Your question is valid and honest--and complex. Also personal. You're grappling with theism vs. atheism. This is a question everyone has to figure out for themselves. I will try to communicate my personal approach to some of what you're getting at, and while I hope it will help, it is really hard to transmit it across the gap between me and you (or anyone else.)
For me, the only faith I have is in reality. If there is a God, I think I will find Her there. I start from reality and the empirical, scientific study of reality. It seems to me that has done the best job of giving us knowledge about the world we live in.
The more I study reality, the natural ("material") world, the more mysterious, wonderful and spiritual I find it. As you progress in understanding the discoveries of modern physics and biology, you begin (or rather, I begin) to piece together a vision of the universe that is much like that of the highest spiritual thinkers.

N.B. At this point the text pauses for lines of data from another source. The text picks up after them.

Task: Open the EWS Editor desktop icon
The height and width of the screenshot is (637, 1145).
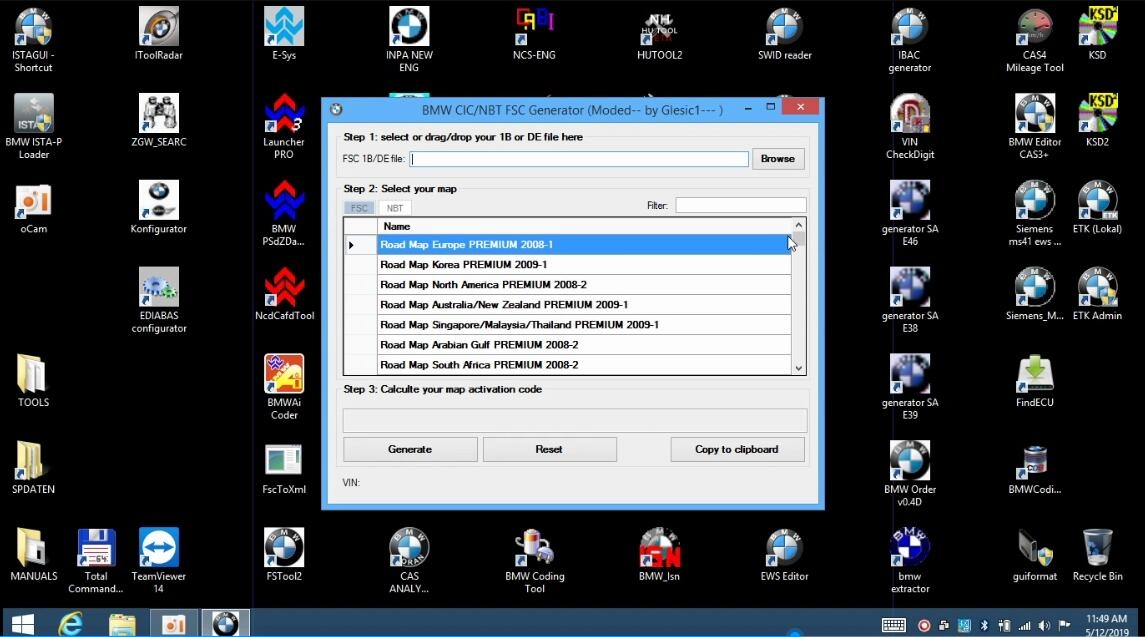Action: click(784, 550)
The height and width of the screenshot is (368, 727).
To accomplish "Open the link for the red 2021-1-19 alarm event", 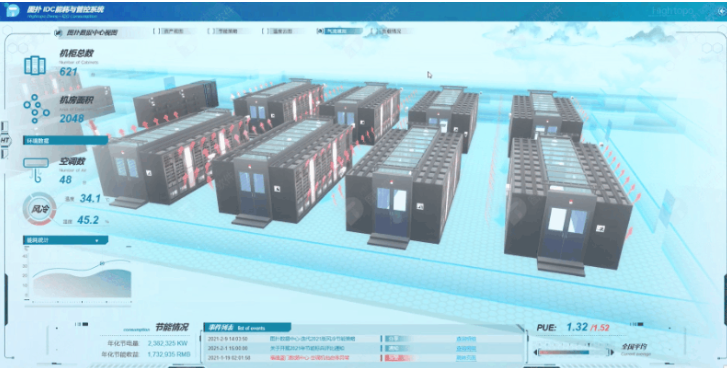I will coord(466,358).

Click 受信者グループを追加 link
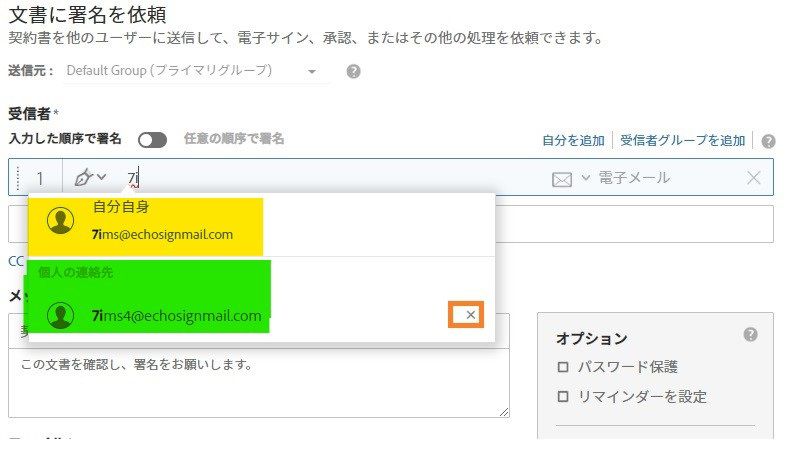click(683, 141)
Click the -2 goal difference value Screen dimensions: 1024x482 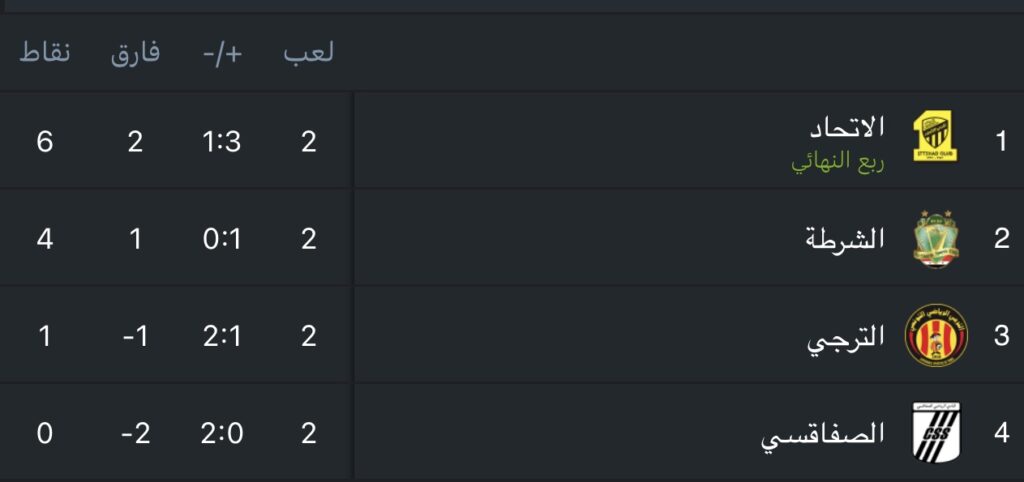click(x=135, y=434)
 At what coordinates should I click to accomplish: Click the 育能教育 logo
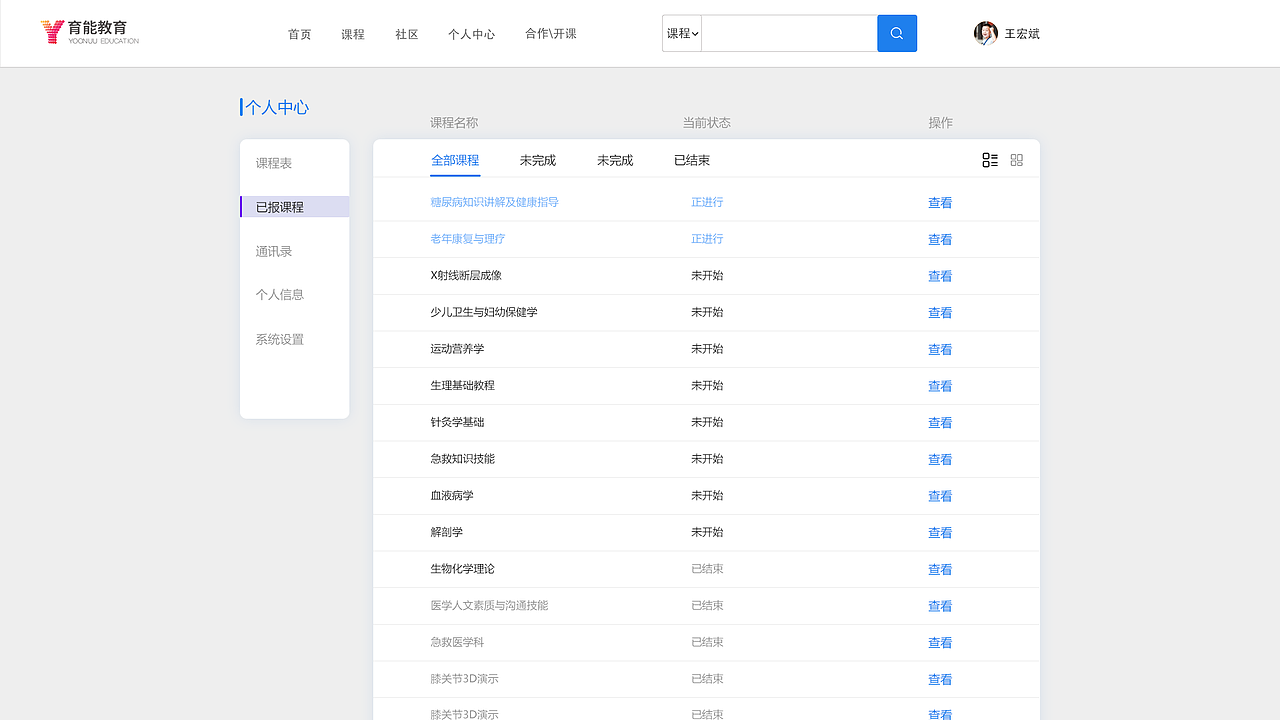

For example, spiritual leaders try to get us to see that the universe is One, and we part of that One. It turns out to be completely true, according to the most recent research into physics. There is only one kind of stuff in the universe, energy/matter, which can transmute, but never come into existence or go out of existence. We are all temporary arrangements or manifestations of this eternal stuff: you, me, a trilobite and the horseshoe nebula. The energy/matter that is you right this millisecond will be part of the air in a moment, and one day spread across the sky, in what is a moment in universal time. I find this a spiritual, but factual, way to understand who we are.
That's just one example. I could go on and on. We're all related to all organisms, literally related, a distant cousin to every living thing, and a close cousin to every human being who has ever lived. I'm sure you can imagine how understanding this might affect your thinking on ethics.
It turns out that we are naturally evolved to be kind and compassionate, and that kindness and compassion give us joy. Being selfish and grasping does not lead to personal happiness.
Other kinds of people are not evil and we don't have to destroy them. On the contrary, they are pretty much just like us, and it is quite possible to live in peace with them.
All this is science, pure science.
Some see in this a powerful being behind it all, and that well may be. But one other thing I get from science is that any such being would be so far outside our comprehension that we might as well treat It as not existing, which is what I do. If it makes you feel better to conceptualize it that way, O.K. I just leave huge question marks around the edge of our understanding of everything, where it shades off into stuff we don't and can't know. And I can live with that.
I find this stuff hard to discuss with other people, but I enjoy open-minded discussion of it, so am happy to do so if you are interested.